Check which lines of the entries that follow hold "computer", then give the number of those lines and nothing more.

[[ LISTED RECORDS open ]]

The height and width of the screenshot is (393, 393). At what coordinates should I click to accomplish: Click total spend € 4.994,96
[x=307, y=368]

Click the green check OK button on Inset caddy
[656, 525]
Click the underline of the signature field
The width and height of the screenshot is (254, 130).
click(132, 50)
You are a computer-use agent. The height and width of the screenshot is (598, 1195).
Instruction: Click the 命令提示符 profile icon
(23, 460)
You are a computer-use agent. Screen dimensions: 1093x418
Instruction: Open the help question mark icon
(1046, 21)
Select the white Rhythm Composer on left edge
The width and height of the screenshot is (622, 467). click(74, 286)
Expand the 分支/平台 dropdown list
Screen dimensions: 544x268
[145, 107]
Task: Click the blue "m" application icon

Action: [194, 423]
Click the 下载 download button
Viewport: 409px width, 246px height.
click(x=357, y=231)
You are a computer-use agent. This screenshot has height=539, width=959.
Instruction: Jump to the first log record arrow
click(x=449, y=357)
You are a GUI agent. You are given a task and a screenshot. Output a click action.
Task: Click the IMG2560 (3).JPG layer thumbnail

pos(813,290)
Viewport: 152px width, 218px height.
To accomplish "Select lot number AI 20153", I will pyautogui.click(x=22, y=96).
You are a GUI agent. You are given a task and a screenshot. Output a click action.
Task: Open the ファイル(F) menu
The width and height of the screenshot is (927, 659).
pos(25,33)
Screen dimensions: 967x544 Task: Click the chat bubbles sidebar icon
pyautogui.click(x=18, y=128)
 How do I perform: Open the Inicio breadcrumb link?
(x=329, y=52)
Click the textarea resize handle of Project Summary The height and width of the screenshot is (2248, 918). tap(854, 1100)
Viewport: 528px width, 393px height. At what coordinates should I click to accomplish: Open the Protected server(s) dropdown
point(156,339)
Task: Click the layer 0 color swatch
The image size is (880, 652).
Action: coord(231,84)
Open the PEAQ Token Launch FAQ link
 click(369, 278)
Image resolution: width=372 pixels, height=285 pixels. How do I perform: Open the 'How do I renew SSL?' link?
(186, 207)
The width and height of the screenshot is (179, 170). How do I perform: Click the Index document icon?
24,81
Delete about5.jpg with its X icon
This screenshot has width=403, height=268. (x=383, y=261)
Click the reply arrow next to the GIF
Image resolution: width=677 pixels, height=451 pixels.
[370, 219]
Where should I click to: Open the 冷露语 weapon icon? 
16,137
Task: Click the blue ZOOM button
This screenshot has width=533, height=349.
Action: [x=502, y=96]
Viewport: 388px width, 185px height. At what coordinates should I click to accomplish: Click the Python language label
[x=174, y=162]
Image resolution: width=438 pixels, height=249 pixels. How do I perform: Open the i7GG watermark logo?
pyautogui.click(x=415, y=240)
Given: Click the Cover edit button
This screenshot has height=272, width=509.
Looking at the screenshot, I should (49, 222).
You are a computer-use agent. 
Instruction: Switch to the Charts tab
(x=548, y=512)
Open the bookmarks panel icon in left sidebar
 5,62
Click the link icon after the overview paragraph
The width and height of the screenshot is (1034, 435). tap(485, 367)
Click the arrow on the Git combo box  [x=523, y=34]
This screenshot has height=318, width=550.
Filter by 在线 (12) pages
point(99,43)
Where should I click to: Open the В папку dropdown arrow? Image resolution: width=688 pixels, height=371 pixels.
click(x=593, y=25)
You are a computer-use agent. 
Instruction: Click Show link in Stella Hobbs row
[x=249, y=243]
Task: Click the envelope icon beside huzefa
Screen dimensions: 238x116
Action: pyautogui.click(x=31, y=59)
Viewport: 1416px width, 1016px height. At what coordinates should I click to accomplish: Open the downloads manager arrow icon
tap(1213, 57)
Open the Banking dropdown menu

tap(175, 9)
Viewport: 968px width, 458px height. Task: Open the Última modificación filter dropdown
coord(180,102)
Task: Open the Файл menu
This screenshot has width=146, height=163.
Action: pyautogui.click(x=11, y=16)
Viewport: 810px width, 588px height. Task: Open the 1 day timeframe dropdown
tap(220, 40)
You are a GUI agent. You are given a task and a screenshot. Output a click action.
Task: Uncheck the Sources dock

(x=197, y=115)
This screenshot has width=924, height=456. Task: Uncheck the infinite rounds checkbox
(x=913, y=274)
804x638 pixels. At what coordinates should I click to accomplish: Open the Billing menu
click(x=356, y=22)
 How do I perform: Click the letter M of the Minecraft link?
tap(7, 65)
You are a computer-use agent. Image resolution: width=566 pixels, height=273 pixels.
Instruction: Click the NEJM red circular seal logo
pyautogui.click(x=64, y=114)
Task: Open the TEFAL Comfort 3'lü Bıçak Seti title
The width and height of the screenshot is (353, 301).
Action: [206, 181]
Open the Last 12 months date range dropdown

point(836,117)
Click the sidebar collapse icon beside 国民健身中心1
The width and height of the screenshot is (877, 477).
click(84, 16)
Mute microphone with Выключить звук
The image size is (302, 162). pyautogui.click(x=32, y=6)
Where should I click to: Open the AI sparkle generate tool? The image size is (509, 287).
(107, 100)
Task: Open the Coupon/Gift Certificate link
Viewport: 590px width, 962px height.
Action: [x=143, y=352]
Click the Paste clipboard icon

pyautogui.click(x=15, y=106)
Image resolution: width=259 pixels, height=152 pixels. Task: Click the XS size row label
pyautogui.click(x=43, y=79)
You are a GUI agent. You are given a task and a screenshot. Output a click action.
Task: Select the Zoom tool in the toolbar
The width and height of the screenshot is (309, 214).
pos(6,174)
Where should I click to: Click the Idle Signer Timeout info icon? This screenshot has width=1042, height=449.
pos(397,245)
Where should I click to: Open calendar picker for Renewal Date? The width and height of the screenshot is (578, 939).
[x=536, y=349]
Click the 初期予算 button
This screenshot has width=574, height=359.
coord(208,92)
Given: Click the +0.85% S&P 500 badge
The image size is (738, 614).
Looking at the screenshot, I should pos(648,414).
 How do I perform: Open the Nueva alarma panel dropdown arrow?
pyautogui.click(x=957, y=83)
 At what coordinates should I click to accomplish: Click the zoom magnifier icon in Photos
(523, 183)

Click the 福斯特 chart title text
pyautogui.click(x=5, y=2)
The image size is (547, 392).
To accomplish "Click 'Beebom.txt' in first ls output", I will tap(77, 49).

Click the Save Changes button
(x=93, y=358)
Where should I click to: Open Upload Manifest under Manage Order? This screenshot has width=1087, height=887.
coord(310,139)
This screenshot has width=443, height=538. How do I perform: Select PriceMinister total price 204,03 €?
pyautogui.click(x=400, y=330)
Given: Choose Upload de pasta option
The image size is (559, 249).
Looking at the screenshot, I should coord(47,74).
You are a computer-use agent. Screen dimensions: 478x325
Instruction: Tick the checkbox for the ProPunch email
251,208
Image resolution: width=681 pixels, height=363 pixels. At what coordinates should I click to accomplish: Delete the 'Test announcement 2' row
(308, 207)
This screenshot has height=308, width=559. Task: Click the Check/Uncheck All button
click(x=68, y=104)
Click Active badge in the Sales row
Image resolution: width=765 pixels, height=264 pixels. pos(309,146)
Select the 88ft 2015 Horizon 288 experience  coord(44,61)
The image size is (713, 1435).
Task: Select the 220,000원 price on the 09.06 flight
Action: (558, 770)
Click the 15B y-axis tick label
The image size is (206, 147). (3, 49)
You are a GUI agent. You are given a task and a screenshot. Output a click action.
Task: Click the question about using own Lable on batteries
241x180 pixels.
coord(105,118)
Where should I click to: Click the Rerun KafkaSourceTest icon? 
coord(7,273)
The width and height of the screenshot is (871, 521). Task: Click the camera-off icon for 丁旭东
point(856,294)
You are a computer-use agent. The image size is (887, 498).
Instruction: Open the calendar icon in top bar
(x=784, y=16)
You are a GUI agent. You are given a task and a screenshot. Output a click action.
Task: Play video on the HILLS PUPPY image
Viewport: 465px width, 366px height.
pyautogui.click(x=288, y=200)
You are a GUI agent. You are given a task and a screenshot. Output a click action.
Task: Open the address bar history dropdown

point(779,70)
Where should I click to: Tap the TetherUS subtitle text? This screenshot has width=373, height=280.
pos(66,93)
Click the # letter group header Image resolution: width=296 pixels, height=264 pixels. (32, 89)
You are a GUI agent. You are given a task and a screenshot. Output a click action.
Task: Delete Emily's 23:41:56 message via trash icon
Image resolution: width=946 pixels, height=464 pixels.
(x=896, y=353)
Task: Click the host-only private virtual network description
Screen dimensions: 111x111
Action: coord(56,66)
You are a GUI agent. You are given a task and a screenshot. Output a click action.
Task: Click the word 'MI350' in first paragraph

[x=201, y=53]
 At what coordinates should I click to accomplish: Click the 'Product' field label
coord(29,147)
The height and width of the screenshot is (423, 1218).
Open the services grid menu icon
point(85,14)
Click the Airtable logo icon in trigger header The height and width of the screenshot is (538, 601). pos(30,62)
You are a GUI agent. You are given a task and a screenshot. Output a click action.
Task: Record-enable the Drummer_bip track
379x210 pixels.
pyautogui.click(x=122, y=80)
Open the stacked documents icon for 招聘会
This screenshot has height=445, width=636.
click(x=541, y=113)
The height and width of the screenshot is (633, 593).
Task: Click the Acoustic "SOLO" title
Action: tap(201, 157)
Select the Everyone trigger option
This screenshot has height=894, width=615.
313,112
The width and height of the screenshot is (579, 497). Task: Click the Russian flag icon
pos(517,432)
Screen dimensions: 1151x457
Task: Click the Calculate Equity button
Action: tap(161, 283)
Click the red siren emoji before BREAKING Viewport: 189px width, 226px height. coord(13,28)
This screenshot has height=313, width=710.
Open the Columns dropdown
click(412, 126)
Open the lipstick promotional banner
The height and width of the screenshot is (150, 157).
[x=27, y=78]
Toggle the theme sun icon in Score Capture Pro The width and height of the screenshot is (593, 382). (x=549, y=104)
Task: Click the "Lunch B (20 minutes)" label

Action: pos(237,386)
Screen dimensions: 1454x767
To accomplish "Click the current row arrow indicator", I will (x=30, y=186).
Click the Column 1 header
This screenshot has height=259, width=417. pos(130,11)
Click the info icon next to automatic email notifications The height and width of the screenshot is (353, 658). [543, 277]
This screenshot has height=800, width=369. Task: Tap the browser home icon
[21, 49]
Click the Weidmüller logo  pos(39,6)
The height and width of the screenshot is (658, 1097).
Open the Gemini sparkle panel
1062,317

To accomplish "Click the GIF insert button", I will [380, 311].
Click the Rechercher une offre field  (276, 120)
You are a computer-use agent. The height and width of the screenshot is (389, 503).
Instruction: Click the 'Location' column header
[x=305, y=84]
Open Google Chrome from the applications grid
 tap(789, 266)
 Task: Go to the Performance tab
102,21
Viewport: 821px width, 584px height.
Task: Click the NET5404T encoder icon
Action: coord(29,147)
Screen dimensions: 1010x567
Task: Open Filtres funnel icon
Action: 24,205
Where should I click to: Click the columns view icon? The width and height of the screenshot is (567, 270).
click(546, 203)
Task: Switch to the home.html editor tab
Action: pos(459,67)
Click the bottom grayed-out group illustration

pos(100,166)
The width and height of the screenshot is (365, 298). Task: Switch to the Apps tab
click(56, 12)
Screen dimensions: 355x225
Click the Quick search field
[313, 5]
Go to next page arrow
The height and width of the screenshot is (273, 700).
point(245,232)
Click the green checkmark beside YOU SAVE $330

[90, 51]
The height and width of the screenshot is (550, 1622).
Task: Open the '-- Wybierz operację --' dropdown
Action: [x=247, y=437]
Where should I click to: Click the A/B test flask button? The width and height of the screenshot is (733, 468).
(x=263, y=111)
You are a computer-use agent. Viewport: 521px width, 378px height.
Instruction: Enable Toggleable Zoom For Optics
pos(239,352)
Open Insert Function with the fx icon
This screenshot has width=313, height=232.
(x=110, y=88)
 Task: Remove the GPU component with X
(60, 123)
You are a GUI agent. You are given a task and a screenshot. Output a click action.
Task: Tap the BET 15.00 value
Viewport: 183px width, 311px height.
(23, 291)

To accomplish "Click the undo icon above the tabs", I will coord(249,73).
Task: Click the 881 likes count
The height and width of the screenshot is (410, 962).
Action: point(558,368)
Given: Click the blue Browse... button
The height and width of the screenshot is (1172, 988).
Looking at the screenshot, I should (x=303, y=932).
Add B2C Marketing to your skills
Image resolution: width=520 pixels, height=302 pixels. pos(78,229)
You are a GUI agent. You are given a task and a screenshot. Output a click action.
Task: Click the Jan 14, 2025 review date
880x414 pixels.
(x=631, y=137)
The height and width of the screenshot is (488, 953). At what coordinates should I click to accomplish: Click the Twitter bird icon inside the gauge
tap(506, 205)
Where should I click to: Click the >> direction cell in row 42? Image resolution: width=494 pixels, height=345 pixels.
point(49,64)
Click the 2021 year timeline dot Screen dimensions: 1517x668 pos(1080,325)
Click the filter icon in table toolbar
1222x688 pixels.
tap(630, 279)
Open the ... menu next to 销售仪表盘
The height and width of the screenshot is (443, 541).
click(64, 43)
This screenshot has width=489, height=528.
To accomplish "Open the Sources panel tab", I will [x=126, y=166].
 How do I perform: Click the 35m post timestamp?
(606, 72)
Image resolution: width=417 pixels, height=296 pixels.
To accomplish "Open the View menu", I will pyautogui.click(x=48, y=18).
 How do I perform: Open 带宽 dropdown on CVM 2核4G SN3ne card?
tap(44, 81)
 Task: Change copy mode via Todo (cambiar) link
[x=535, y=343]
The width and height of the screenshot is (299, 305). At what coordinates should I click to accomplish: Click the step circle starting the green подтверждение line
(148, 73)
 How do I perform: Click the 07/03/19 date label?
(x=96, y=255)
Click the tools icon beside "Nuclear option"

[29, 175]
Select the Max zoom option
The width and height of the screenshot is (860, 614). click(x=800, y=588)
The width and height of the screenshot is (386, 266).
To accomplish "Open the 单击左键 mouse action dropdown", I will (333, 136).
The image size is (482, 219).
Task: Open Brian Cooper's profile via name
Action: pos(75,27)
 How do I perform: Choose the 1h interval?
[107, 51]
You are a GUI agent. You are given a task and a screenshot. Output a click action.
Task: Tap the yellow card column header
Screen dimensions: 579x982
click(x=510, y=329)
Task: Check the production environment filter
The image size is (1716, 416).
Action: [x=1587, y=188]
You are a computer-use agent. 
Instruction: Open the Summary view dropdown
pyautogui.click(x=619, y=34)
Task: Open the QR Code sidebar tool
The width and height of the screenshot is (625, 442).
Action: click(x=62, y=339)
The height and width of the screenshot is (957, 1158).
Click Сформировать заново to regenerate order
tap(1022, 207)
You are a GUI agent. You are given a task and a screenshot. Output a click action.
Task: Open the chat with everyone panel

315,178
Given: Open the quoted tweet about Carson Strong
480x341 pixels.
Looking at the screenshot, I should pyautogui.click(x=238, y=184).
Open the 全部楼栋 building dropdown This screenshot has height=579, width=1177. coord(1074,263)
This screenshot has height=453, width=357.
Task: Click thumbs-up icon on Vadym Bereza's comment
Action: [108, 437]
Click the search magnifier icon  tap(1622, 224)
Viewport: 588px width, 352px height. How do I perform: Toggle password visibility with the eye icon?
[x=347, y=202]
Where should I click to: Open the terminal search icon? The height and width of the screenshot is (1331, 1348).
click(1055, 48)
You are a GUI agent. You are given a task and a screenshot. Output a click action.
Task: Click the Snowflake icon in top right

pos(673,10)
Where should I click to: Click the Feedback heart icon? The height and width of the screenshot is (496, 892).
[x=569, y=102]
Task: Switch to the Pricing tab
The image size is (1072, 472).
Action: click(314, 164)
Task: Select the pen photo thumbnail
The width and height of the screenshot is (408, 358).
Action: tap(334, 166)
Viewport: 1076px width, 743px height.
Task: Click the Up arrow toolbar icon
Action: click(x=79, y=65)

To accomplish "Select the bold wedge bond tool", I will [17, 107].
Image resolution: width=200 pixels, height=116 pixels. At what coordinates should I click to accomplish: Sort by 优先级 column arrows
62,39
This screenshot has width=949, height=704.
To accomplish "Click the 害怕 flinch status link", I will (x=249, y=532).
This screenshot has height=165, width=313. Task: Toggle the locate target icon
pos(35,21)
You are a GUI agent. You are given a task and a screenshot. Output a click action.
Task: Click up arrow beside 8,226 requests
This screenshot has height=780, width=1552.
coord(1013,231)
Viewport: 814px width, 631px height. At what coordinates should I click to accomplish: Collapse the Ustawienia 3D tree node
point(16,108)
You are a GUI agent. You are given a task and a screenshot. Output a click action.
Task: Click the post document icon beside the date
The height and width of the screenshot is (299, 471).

[[ LISTED RECORDS closed ]]

• **RESPONSE TO THIS TASK**: 11